Geertruid remained quiet for a moment. “You say you’ve been given assurances about the shipment, but those assurances cannot predict pirates or storms or any of a thousand things that can make a ship late. What if the shipment is not yet in port when our agents begin?”
Miguel shook his head. “It won’t matter. I have been on the Exchange too long to let it matter. I know it as though it were my own body, and I can make it do what I want, just as I move my arms and legs.”
Geertruid smiled. “You speak with such confidence.”
“I only speak the truth. Our only enemy now is timidity.”
“I love to hear you talk so”-she leaned forward and touched his beard-“but you can’t risk putting yourself in a position in which you must sell what you do not have.”

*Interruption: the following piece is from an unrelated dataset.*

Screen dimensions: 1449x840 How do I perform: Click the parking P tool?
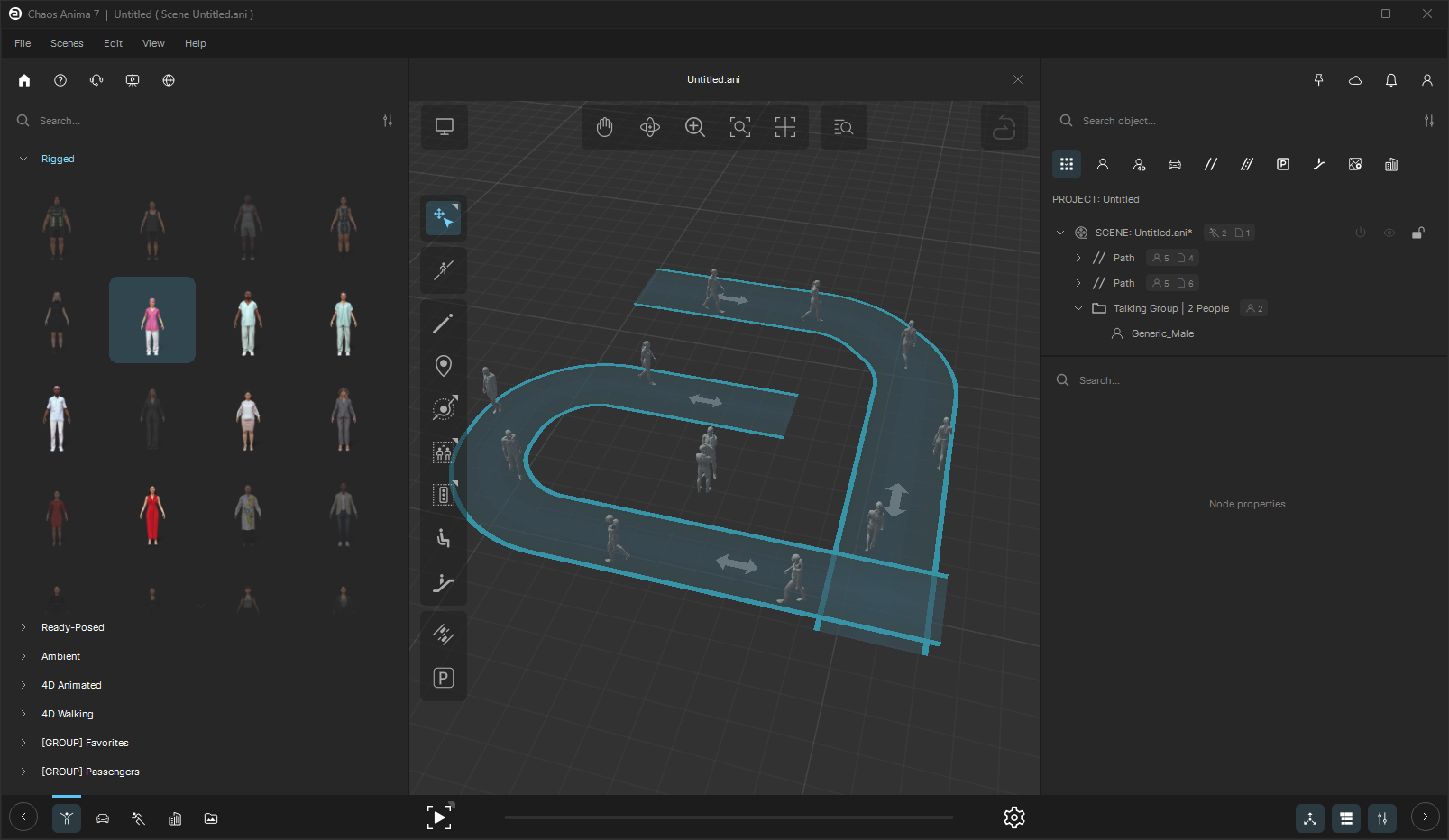click(444, 678)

“You needn’t worry about that. I’ll not be caught unprepared.”
“What do you plan?”
Miguel smiled and leaned back. “It’s very simple. If need be, I’ll cover my own losses as the price drops and therefore simultaneously acquire the very goods I will promise to sell, only I’ll buy when the price dips below the price at which I have promised to sell, so I might profit on the sales while lowering the value. It is something I would not have known how to do before, but now I believe I can order it effectively.”
This plan was nonsense. Miguel would never have attempted anything so foolish, but he doubted Geertruid had sufficient business sense to know it.